Turn the lines of the items below into a numbered list, leaving out any blank lines.

─── LISTED RECORDS ───

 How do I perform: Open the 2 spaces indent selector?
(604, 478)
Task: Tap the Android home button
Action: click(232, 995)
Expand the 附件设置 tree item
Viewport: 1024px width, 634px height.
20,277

───

**IN RESPONSE:**
1.  How do I perform: Open the 2 spaces indent selector?
2. (604, 478)
3. Task: Tap the Android home button
4. Action: click(232, 995)
5. Expand the 附件设置 tree item
6. Viewport: 1024px width, 634px height.
7. 20,277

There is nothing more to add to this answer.